Is it reasonable to refuse to teach the most disruptive children or does this breach their rights? A landmark High Court case brought by an excluded London boy could soon settle the matter. Clare Dean, Amanda Kelly and Karen Thornton report
TEACHERS this week declared zero tolerance of the worst behaviour in schools by going to the High Court to defend their right to refuse to teach violent and disruptive pupils.
A judge is expected to rule today on claims by a 16-year-old boy,who has been excluded twice from Bonus Pastor school in Lewisham, south London, that teachers were acting unlawfully by refusing to teach him.
The boy, currently being given one-to-one tuition at the school, wants to force the teachers to take him back into mainstream lessons in time for his GCSEs this summer.

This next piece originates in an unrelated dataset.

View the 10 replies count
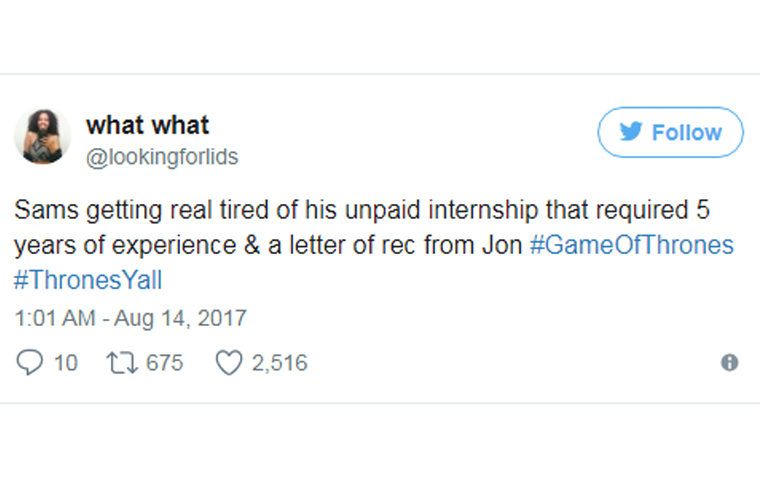 (x=65, y=363)

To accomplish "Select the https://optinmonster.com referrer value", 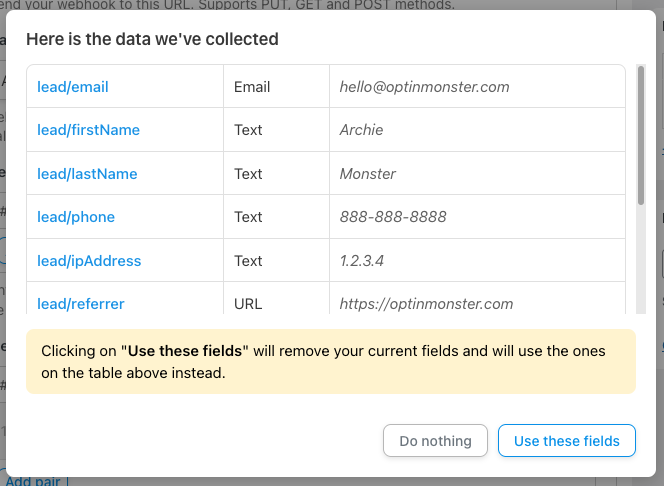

He is using both employment law and the recently introduced Human Rights Act to bring the action against the National Association of Schoolmasters Union of Women Teachers and individual teachers.
The action comes as the Association of Teachers and Lecturers claimed a catalogue of appalling, violent incidents had emerged at a Midlands council's schools. Complaints to the authority's health and safety committee included a five-year-old who slapped a teacher in the face.
Other incidents included teachers being headbutted or punched in the face by pupils, and women members of staff being kicked to the ground or being grabbed around the throat. One in 10 of the 501 teachers polled in January for The TES by FDS International said that they had been assaulted by a pupil in the past year.
Mike Tomlinson, the chief inspector, highlighted increasing discipline problems in his annual report.
"Even a few pupils' disobedience and disruption can undermine the work of whole class," he warned.
Next week delegates at the Association of Teachers and Lecturers' conference will be urged to back zero tolerance of violent and disruptive behaviour from children as young as three.
Philip Brooks, the union's Nottinghamshire branch secretary, will lead the call. He said: "Children need to learn there are limits and we need to make clear to children the limits in school.
"We don't need people saying that you must put up with things because a child needs an educational opportunity, when so many other children's opportunities are being diminished (by badly behaved children)."
The High Court action gives the debate at the ATL annual conference - the first of this year's big union events - added impetus.
Nigel de Gruchy, NASUWT general secretary, said: "It would be an absolute disaster for the profession if teaching unons could not take action in this way.
"It would be the biggest turn-off to recruitment if teachers could not ask for the protection of their unions in extreme circumstances."
The Government wants to reduce exclusions by a third by 2002 but a spokesman for the Department for Education and Employment insisted headteachers had the right to exclude.
He said that, only last August, independent exclusion appeals panels had been given clear guidance not to return violent pupils to schools.
A third of excluded pupils have been returned to school by appeals panels.
There are now 1,000 more places and 600 more staff in off-site pupil-referral units than in 1997 and 1,000 on-site units enabling disruptive pupils to be removed quickly from the classroom, the spokesman added.
Worsening behaviour is prompting more and more teachers to take action. In the first three months of this year alone, members of the NASUWT at 33 schools voted to refuse to teach disruptive individuals compared with an annual average of 50 schools.
Mr de Gruchy said: "We don't conduct ballots lightly and all of these cases involved extremely poor behaviour and some outright violence."
A GUIDE TO EXCLUSIONS
* A head can exclude a child for up to 45 school days in any academic year.
* If the total number of exclusions in any term adds up to less than six school days, parents have the right to put their case against the punishment to the governors in writing.
* If a pupil has been excluded for six or more days governors must invite parents to a meeting of their discipline committee, where the child may be reinstated.
* Parents have the right to put their case against exclusion in writing andor in person at a governors' discipline committee which must take place within 15 days of the exclusion. The committee can decide to reinstate the child.
* If governors do not overturn the exclusion, parents can appeal to an independent panel that must meet within 15 days of the parent lodging the appeal.
* The appeals panel makes the final decision on whether or not to reinstate the child.
* If the decision to exclude the child stands, the local education authority has a duty to ensure the child continues to receive an adequate education elsewhere.
* Schools that exclude youngsters are no longer penalised by having to include that child's GCSE results in their league tables * Schools are encouraged to take on excluded youngsters from other schools by the fact that the money allocated to that child travels with them to their new place of study.